American public school in North Carolina

Parkwood High School is located in Monroe, North Carolina, United States. It opened in August 1961. It is part of the Union County Public Schools district. It is adjacent to Parkwood Middle School, with feeder elementary schools Prospect Elementary School, Waxhaw Elementary School, and Western Union Elementary School. The principal is Tracy Strickland.

== Facilities ==
Parkwood High School's gym was opened on August 10, 2007. Due to the overcrowding of the towns and schools, North Carolina has added trailers to Parkwood High School, as well as to many other schools in Union County.

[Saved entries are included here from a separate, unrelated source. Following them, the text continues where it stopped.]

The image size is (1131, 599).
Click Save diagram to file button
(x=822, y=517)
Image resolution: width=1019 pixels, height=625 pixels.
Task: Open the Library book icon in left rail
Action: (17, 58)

Parkwood High School has a newspaper called the Parkwood Blueprint. It also has a yearly literary magazine.

== Air Force Junior ROTC ==
The Air Force Junior ROTC, also known as the Aerospace Science program, was created in 2007. It is designed as a four-year program, but students are allowed to take any number of years. The classes are structured as normal classes, but there is an extra emphasis on leadership activities, and some cadet activities are also introduced.

==Controversies==
In 2010, a female teacher of Spanish was arrested and accused of having sex with a male student.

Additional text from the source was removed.